The column ‘LVs’ refers to the number of latent variables selected in the corresponding PLS-DA model.

A fundamental distinction between the two methods lies in their approach to data variance. The performance of PLS-DA is critically dependent on the selection of an optimal data preprocessing strategy, a process that can be complex and nontrivial. The MLPCA-LR framework, conversely, obviates the need for such preprocessing. It is specifically designed to model the error directly within the model structure, although its success is contingent upon an accurate estimation of the ECM. This inherent ability to separate the relevant information from the error structure appears to provide a significant advantage for this particular classification problem.

Conclusions

This study demonstrates that portable NIR spectroscopy combined with an MLPCA-LR framework offers a rapid, nondestructive, and accurate approach for distinguishing historical and modern bones. The models achieved near-perfect classification for both skulls and mandibles, although mandibles proved more challenging due to their greater anatomical heterogeneity and peculiar shape, which should be considered in future analyses. The proposed approach is not intended to replace precise dating performed by established reference techniques or domain experts, but rather to assist in the rapid classification of large numbers of samples into chronological categories, with models calibrated on specimens of known age enabling the classification of essentially unlimited numbers of similar samples.

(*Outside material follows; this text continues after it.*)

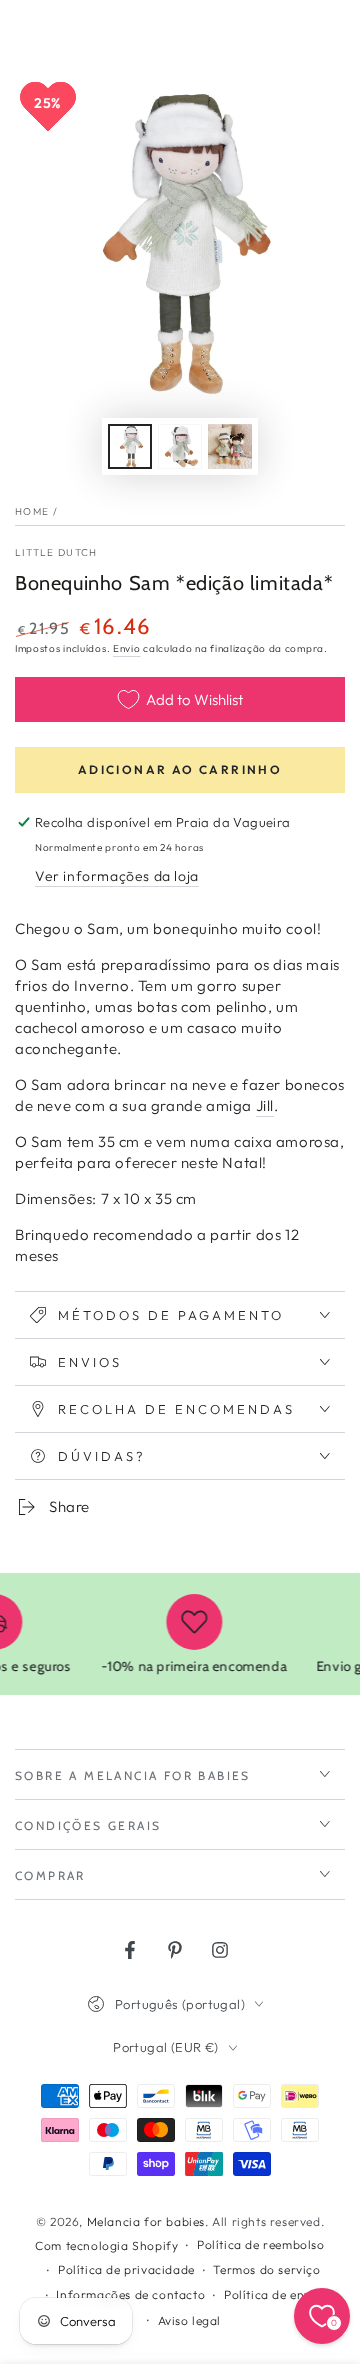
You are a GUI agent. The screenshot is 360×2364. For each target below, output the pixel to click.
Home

A key advantage of MLPCA-LR over conventional PLS-DA lies in its ability to directly incorporate the measurement error structure, reducing the need for complex and subjective data preprocessing, while the interpretation of loadings provided insights into chemical variations in water and collagen content as drivers of classification, reflecting postmortem degradation. This methodology is therefore practical and robust, particularly for museum collections, as its combination of portable, low-cost NIR instruments and a straightforward protocol allows rapid screening of specimens by nonexpert personnel.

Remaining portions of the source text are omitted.